= Karen Mirza and Brad Butler =

London-based artistic duo

Noor Afshan Mirza (previously known as Karen Mirza born 1970) and Brad Butler (born 1973) are a London-based artistic duo, working together since the late 1990s, after meeting as students at the Royal College of Art.

==Career==
Mirza and Butler's artistic practice is research-based and multi-disciplinary. Coming from backgrounds in painting and anthropology respectively, their practice engages different forms of visual research in a dialogue that investigates the role of art and the artist in articulating the conditions of a postmodern and postcolonial world. This intention is reflected both in the range of media they use in presenting their process based works and in the varying roles they take on in instigating their artistic activities. Mirza and Butler's practice thus “consists of filmmaking, drawing, installation, photography, performance, publishing and curating.” In continuously shifting their roles as artistic mediators, they also call into question the role that is traditionally occupied by audiences as recipients of the works.

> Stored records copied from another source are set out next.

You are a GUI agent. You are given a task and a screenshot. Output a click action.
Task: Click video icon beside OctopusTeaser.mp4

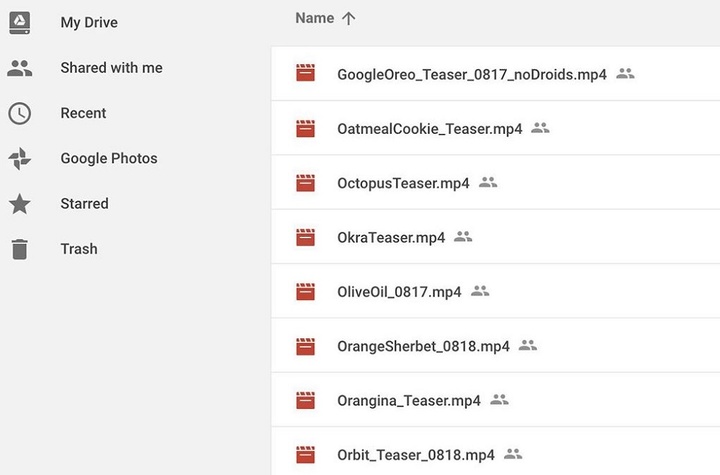[x=305, y=183]
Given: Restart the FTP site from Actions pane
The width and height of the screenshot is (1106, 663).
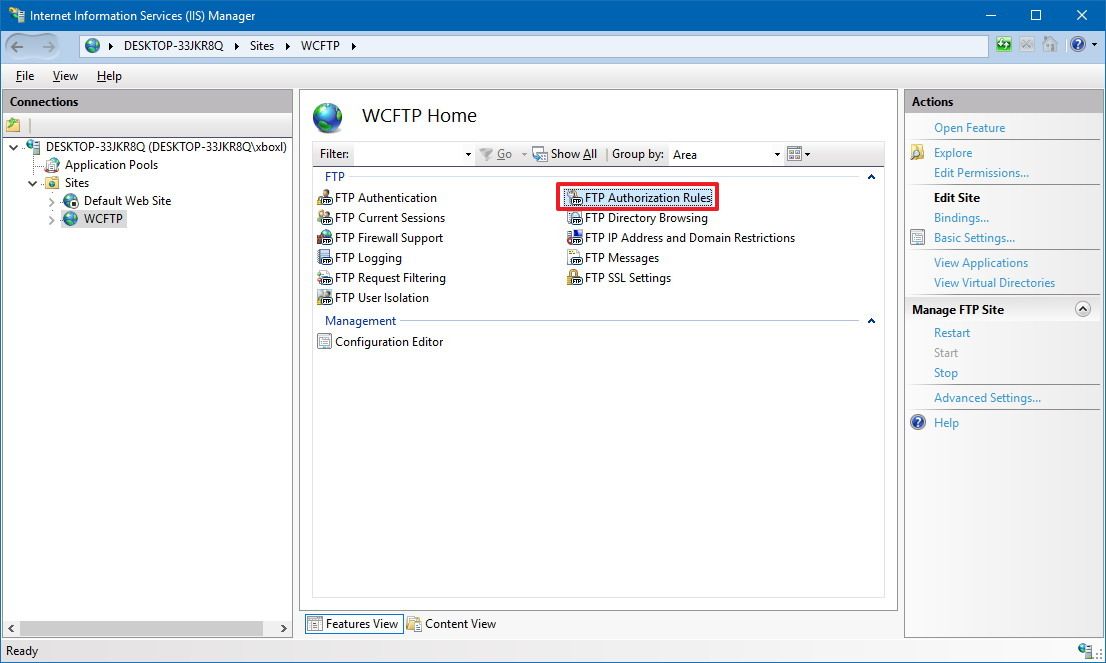Looking at the screenshot, I should click(x=951, y=332).
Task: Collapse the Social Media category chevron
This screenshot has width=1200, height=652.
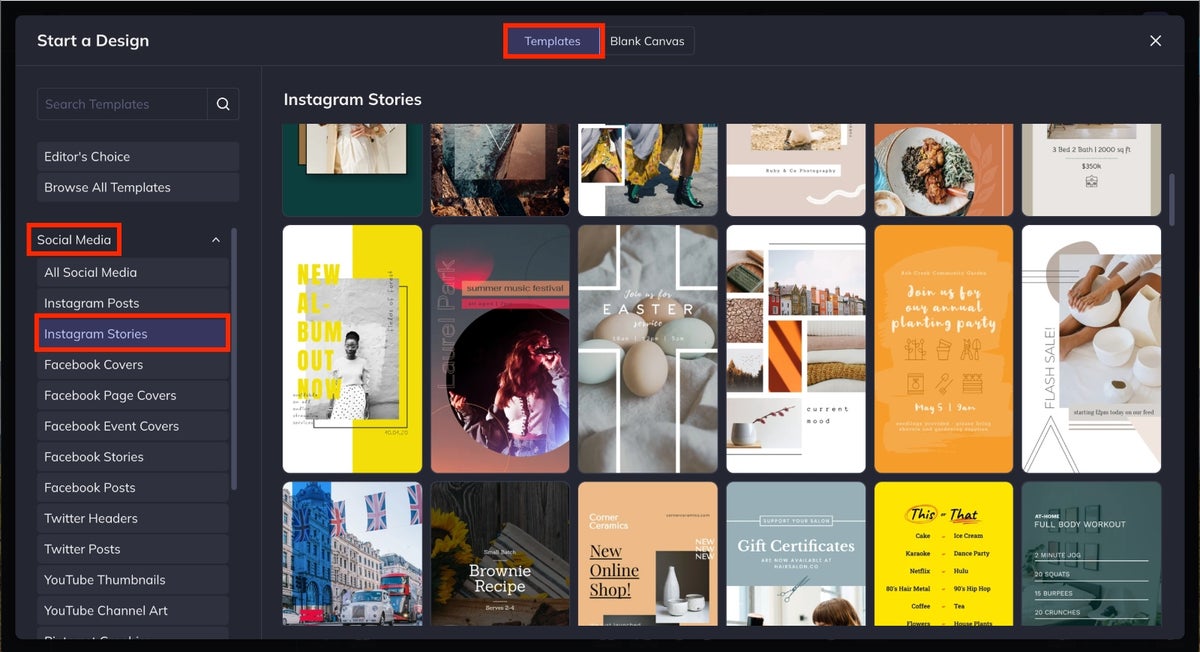Action: pos(215,239)
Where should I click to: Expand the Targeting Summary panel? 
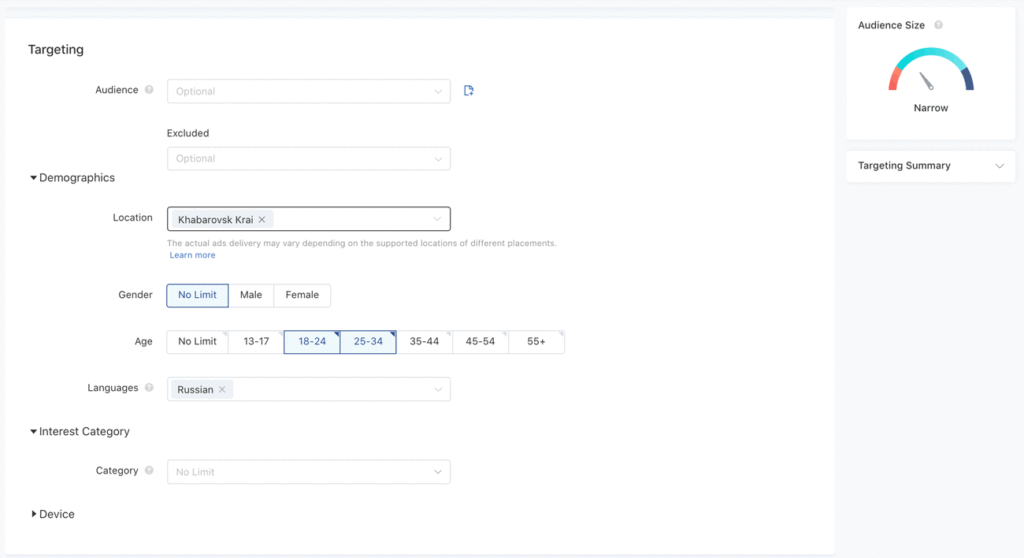coord(930,166)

Mirza and Butler's most recent project is the ongoing Artangel commission, ‘The Museum of Non Participation’, which was “established to initiate and facilitate a dialogue addressing the derogatory western view of Pakistan through our media.” Mirza and Butler's strategy in coming to grips with this challenging venture was to organize an extensive program ranging from “workshops, residencies, interventions” to film and publications. “Purposely seeking a cross-section of the public in both countries to participate, The Museum’s reach is representative of a diversity of opinions, giving voice to unlikely combinations of individuals.”

Mirza and Butler have been active participants of the London art scene for over thirteen years and have been widely exhibited by leading art institutions around the world. Mirza and Butler have also formed no.w.here, a London-based, artist-run not-for-profit that “combines film production with critical dialogue about contemporary image making.”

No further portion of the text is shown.